Scraping Wikipedia User Data w Google Spreadsheets
Gardner joked at one point whether we had a leader board for edits. It got me thinking. I remembered that Wikipedia keeps track of the edits of logged in users and I figured I’d take a shot at scraping some of that data so we’d have a rough idea of how many edits were made by our group.
I started off by looking at the contributions page. This URL will get you the page for my user name.
It was easy because this was the first list on the page. You can see in the image above that you have the choice between trying to grab a list or a table. The other variable is what number that element is from the top of the page.
You can see the working document embedded below.
I considered parsing out2 the ..(+30)..3 but after talking to Alice that wasn’t the kind of data that would travel well.
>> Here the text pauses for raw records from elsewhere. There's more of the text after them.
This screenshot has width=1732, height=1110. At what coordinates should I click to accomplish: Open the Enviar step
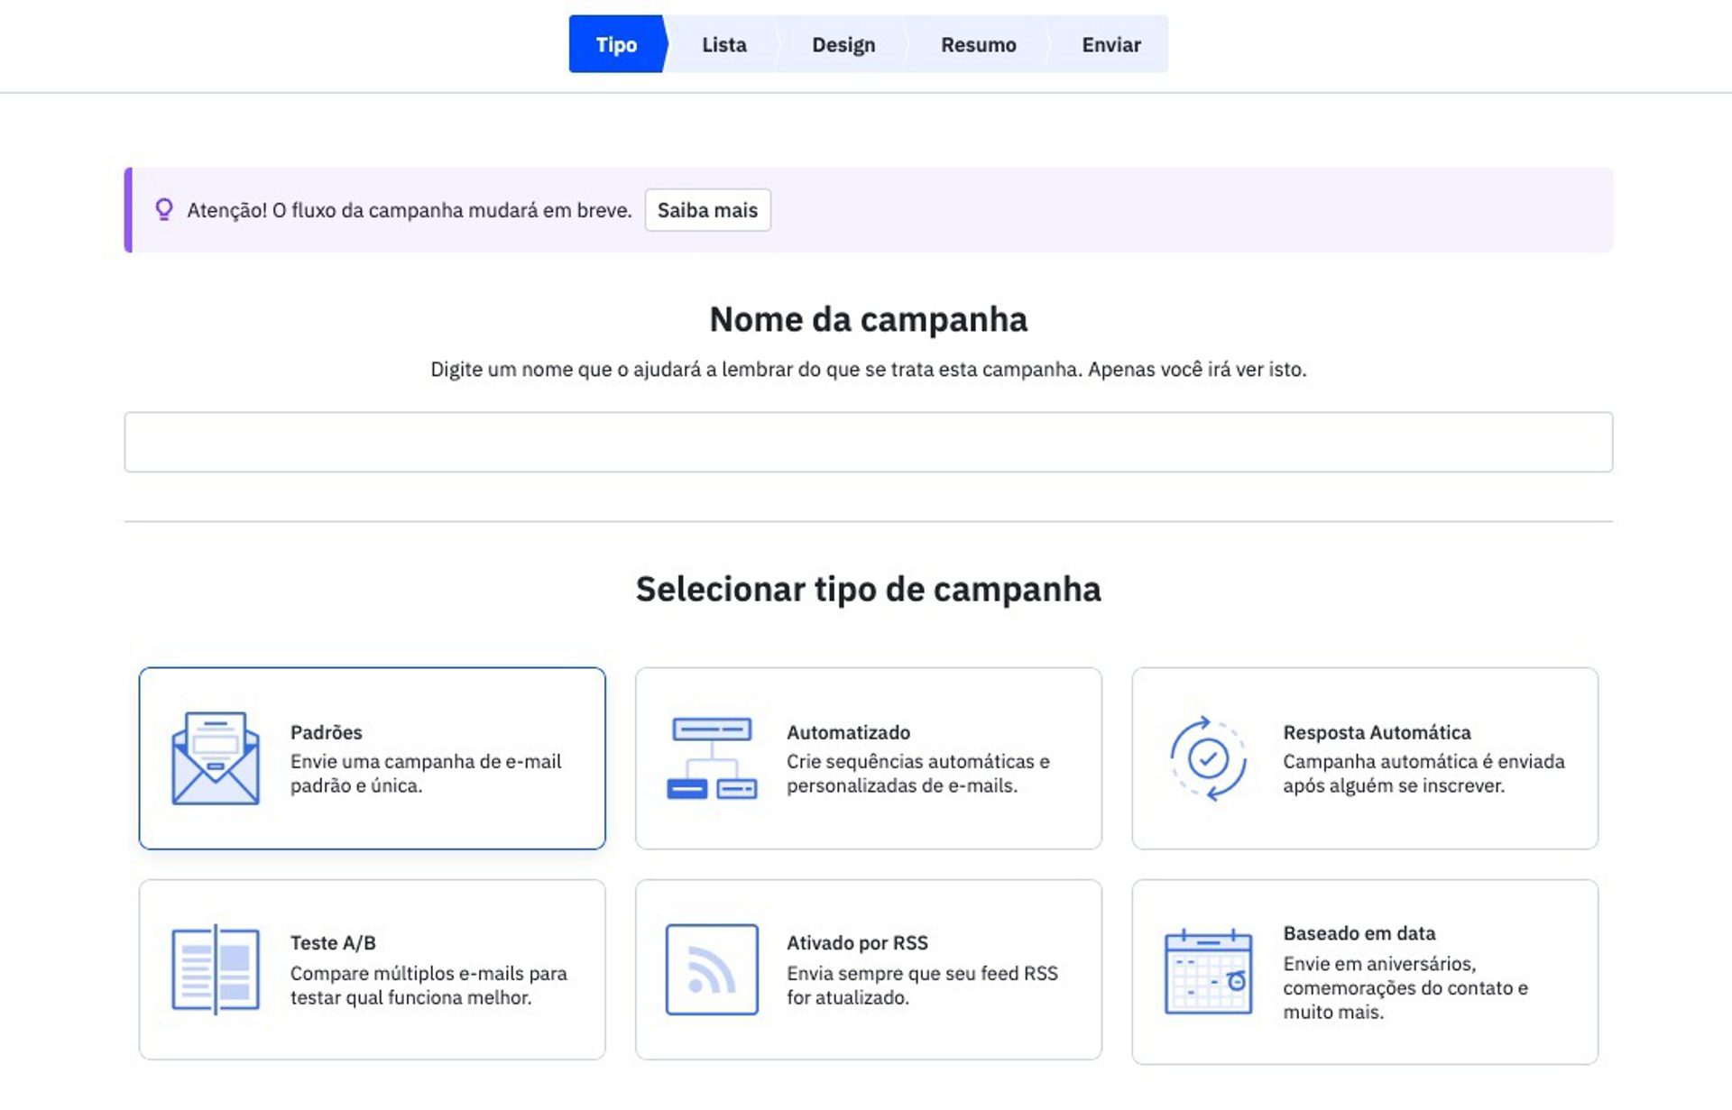pos(1110,44)
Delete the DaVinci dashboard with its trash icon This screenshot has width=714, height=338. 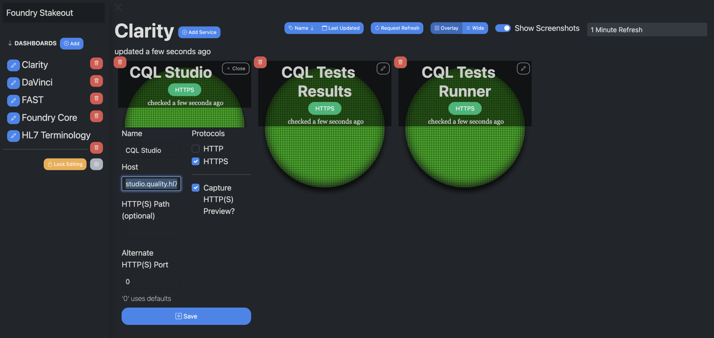[x=96, y=81]
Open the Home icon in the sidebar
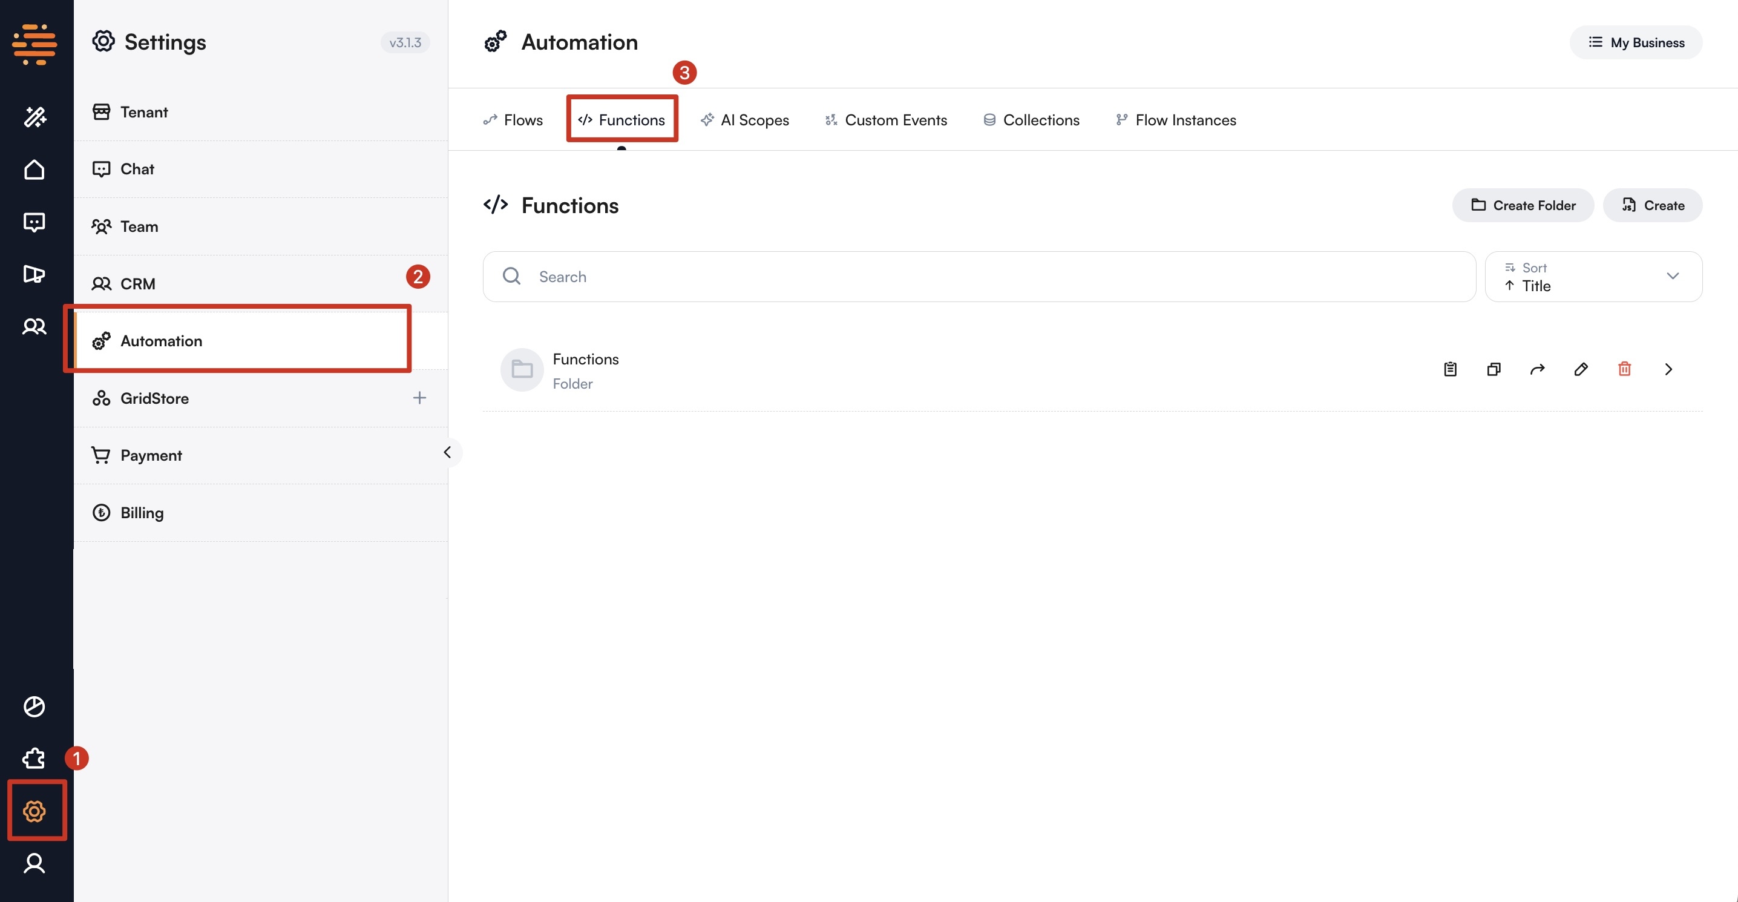Screen dimensions: 1738x902 (x=35, y=169)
She was more interested in number of edits which, as it turns out, is available on the Edit Count page that’s linked at the bottom of the Contribution page.
This page is a little more complicated but easy once you know a few things. The IMPORTHTML option gets confused on a page as dense as this one. Your new friend is IMPORTXML because it lets you define an XPath to your data. While XPath syntax feels easier to me than some of the regex stuff it can still be a pain.
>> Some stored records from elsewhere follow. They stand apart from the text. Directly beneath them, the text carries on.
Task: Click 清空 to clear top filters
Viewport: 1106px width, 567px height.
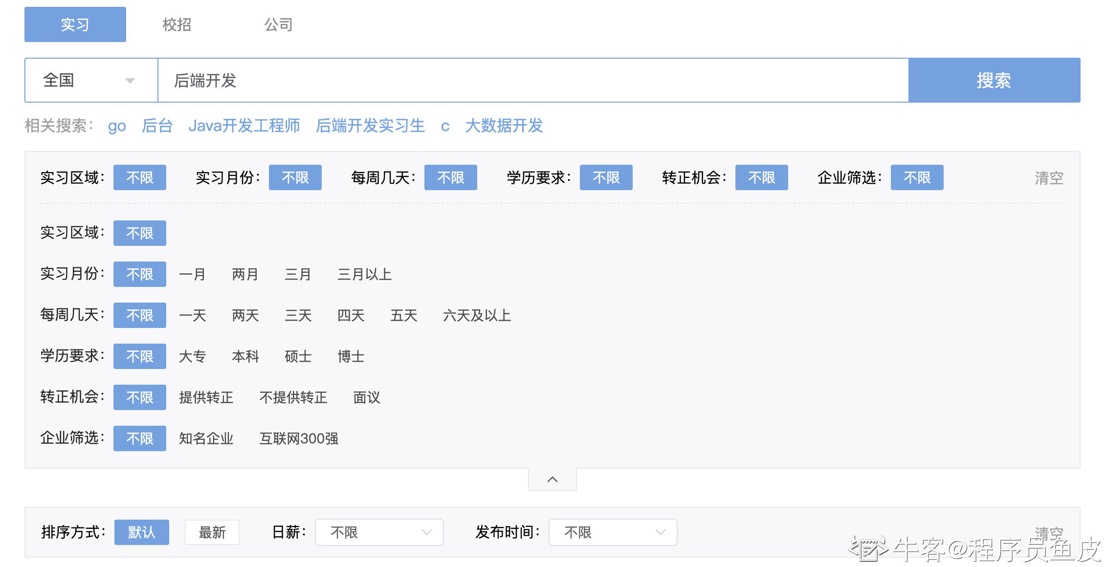Action: (x=1048, y=178)
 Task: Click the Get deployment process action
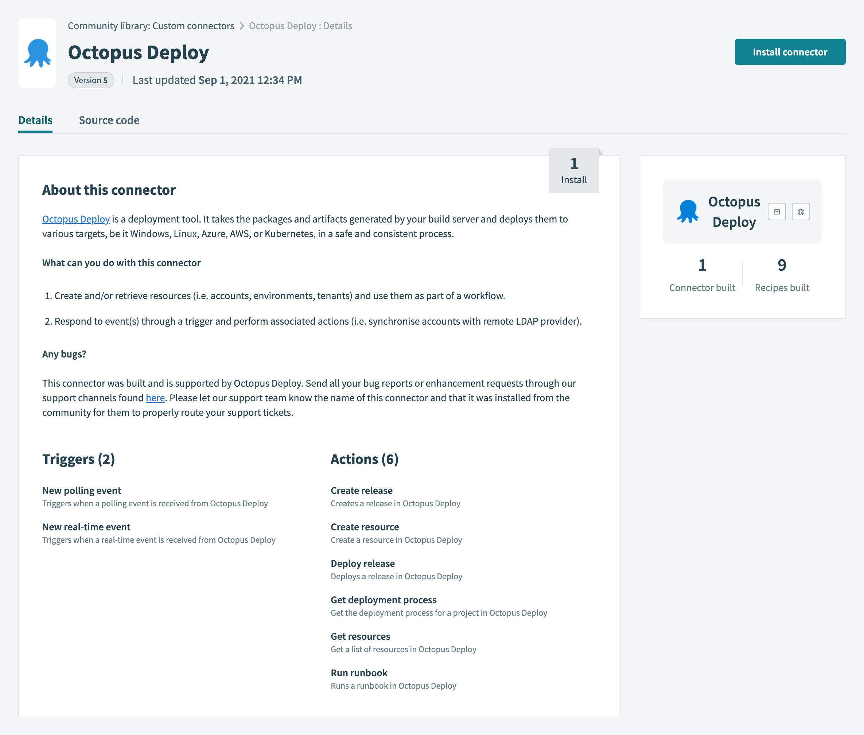[x=383, y=600]
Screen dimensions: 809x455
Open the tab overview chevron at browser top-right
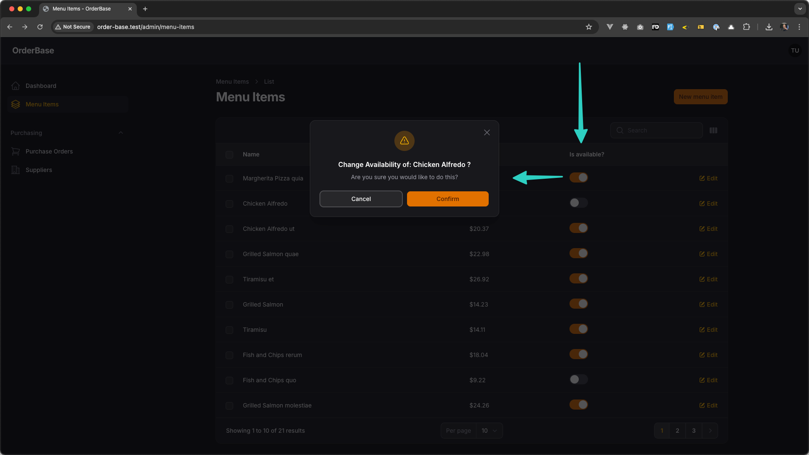click(800, 8)
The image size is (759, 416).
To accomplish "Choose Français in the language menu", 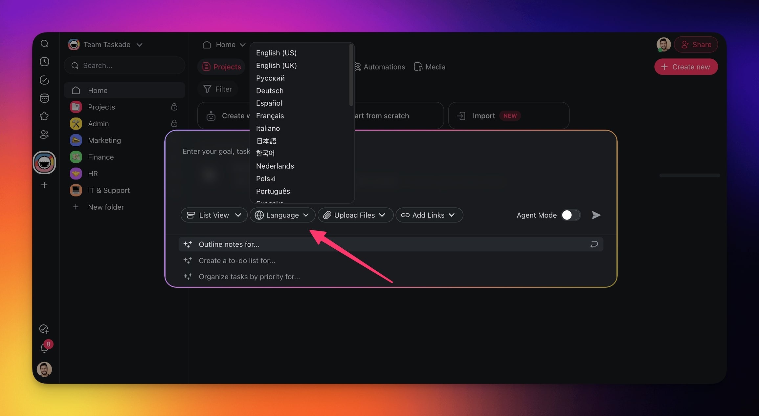I will pyautogui.click(x=270, y=116).
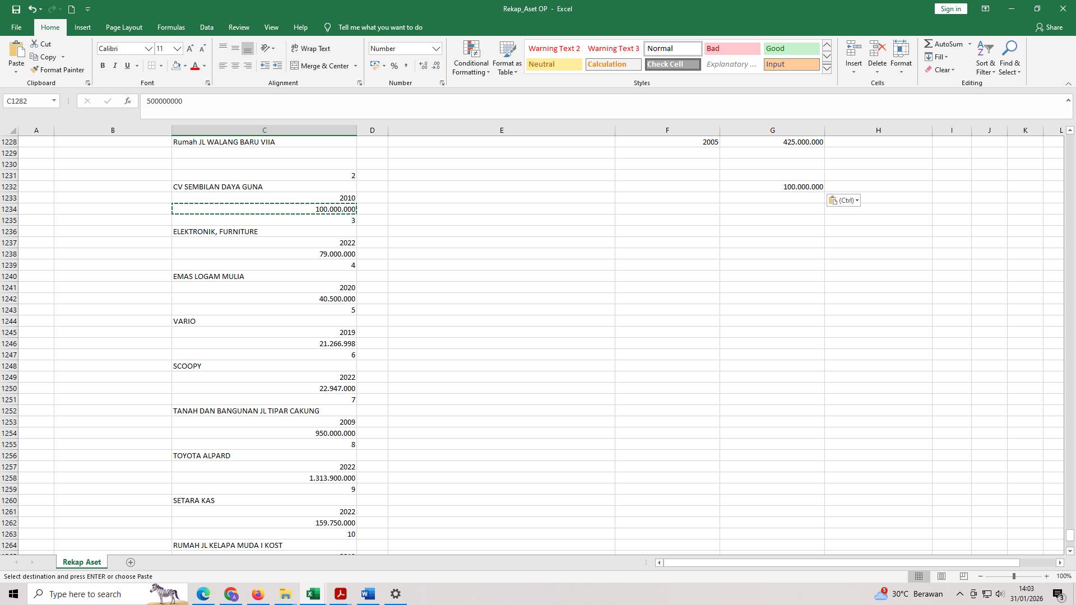Apply the Good cell style
Screen dimensions: 1076x605
pyautogui.click(x=791, y=48)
Luckily, Chrome has a handy shortcut. Choose the area with data you want to import then right click and choose Inspect Element. When the window showing the HTML opens you can right on the HTML containing your data and choose Copy XPath
In my case I get this //*[@id=”generalstats”]/div/div/table which becomes the second variable in my IMPORTXML formula once I replace the double quotes surrounding generalstats with single quotes.
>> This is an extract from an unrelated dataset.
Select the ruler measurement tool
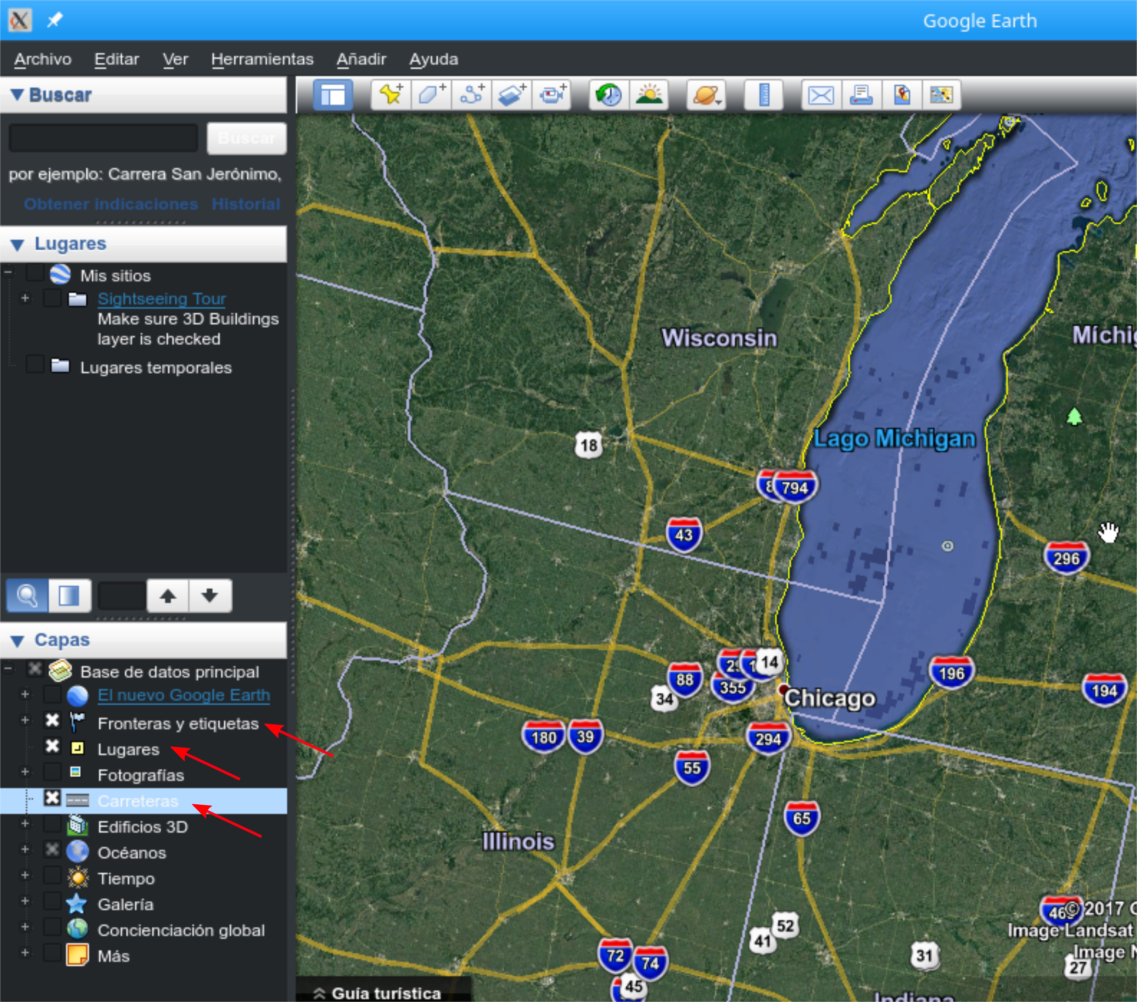Viewport: 1137px width, 1002px height. 764,95
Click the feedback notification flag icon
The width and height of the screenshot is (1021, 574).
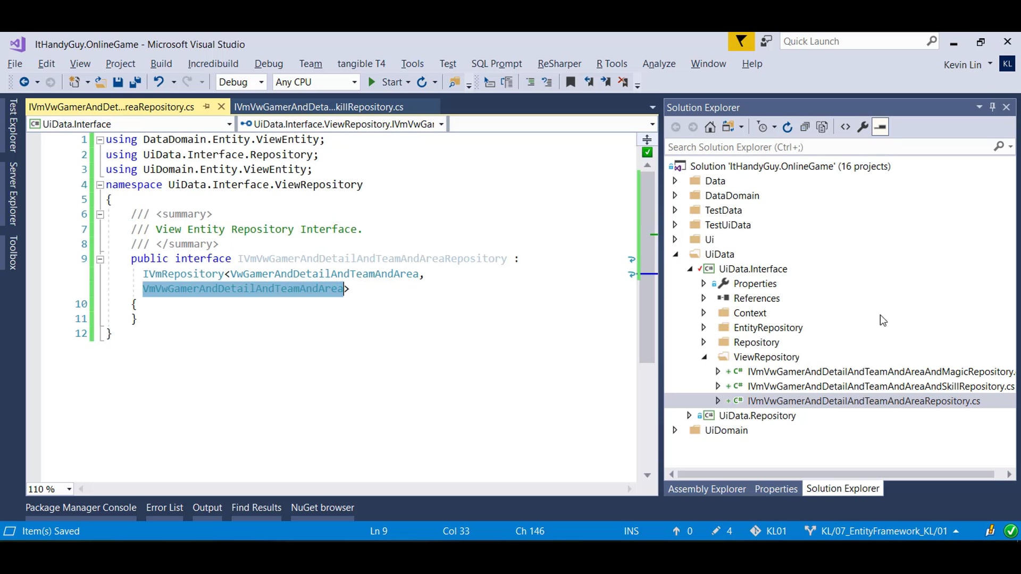pyautogui.click(x=741, y=41)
That results in the spreadsheet embedded below.
You want to look out for capitalization issues with Wikipedia usernames. They seemed to cause some problems on both pages but were worse on the WMFLabs pages. Those pages also seem to be finicky at times. I’m not sure why so this particular use isn’t something I’d bet my life on but it does get you some information pretty quickly. I doubt many people will be looking for Wikipedia data of this sort anyway but the basic premise has some promise and ought to be pretty widely applicable to other things.